Отпрыск Друзов покраснел до самых бровей, но присутствующие прервали его возражения, протискиваясь к столу и крича:
– Мессала! Мессала!
– Сыны Тибра, – продолжал Мессала, выдергивая ящик с костями из рук соседа, – кто любимец богов? Римлянин. Кто предписывает народам законы? Римлянин. Кто по праву меча всемирный властелин?
Компанию легко было разгорячить, а эта идея была им особенно родственна, и потому все воскликнули:
– Римлянин! Римлянин!
– Но... но, – протянул он с расстановкой, чтобы привлечь их внимание, – но есть некто лучше самого превосходного римлянина.
Он откинул свою патрицианскую голову и остановился, как бы желая пронзить их своим насмешливым взглядом.
– Слышите ли? – спросил он. – Есть некто лучше наилучшего из римлян.
– А, Геркулес! – кричал один.
– Вакх! – отозвался какой-то юморист.
– Юпитер! Юпитер! – гремела толпа.
– Нет, – возразил Мессала, – я говорю о людях.
– Назови, назови его, – кричала толпа.
– Извольте, – сказал он и снова сделал паузу. – Это тот, кто к совершенствам Рима прибавляет совершенства Востока, кто соединяет с западным искусством покорять восточное умение наслаждаться своей победой.
– Клянусь Поллуксом! Но наилучший человек есть в конце концов римлянин! – выкрикнул кто-то из толпы, и вслед за тем раздался взрыв смеха и аплодисментов.
– На Востоке, – продолжал он, – у нас нет богов, а только вино, женщины и Фортуна, и из них Фортуна, конечно, превыше всего, поэтому нашим девизом и в сенате, и на войне должны быть слова: 'Кто дерзнет, на что я дерзаю?'
Он говорил это тоном фамильярным, хотя и не без оттенка прежнего высокомерия.
– В казне, что в цитадели, у меня имеется пять талантов наличными деньгами, и вот на них квитанции.
Из-под туники он вытащил бумажный сверток и, бросив его на стол, продолжал при всеобщем внимании:
– И на эту сумму я дерзаю предложить партии! Кто из вас согласен рискнуть? Вы молчите? Это для вас слишком много? Хорошо, на четыре таланта. Что, снова молчание? Ну, так на три, всего на три. На два! Наконец, на один, ради чести нашей родной реки. В споре восточного Рима с западным! Варварского Оронта со священным Тибром!
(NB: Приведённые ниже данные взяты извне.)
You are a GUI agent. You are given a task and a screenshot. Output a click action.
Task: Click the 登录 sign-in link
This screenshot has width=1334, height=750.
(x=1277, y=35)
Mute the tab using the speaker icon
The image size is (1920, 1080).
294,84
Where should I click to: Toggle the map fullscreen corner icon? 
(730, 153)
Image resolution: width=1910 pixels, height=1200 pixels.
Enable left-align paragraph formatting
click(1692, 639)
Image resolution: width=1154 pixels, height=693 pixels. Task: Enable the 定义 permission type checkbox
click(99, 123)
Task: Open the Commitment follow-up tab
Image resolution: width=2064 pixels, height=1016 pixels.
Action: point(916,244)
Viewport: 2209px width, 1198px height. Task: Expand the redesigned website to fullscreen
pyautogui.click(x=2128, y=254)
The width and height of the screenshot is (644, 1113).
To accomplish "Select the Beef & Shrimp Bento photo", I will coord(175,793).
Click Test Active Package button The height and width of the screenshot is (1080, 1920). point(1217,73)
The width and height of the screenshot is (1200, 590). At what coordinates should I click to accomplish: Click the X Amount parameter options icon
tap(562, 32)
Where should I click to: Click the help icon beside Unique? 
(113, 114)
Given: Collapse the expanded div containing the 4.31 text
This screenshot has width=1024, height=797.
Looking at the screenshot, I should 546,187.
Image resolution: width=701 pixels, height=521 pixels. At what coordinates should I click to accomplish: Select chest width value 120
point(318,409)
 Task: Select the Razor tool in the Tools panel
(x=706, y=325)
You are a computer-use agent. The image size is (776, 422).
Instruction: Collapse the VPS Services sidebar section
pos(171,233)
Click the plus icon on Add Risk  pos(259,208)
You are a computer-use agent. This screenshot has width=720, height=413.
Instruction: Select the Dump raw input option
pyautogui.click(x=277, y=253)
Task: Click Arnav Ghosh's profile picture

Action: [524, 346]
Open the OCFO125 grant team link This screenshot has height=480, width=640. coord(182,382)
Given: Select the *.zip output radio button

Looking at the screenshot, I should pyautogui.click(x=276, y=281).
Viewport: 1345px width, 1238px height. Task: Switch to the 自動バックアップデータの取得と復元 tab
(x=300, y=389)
В ожидании Мессала потрясал над своей головой костями.
– Оронт против Тибра! – повторил он с еще большим презрением.
Ни один человек не пошевелился. Тогда он бросил ящик на стол и взял с него квитанции.
– Ха, ха, ха! Клянусь Юпитером Олимпийским, я знаю теперь, что вы намереваетесь или составить себе состояние, или поправить свои денежные дела. Для этого вы и явились сюда, в Антиохию. Эй, Цецилий!
– Я здесь, Мессала, – отозвался человек, стоявший позади него. – Я здесь погибаю среди этой толпы, прося у них драхмы на оборванного перевозчика. Но, клянусь Плутоном, у этих новичков нет при себе и обола[40].
Взрыв хохота снова и снова потрясал зал. Один Мессала сохранял важный вид.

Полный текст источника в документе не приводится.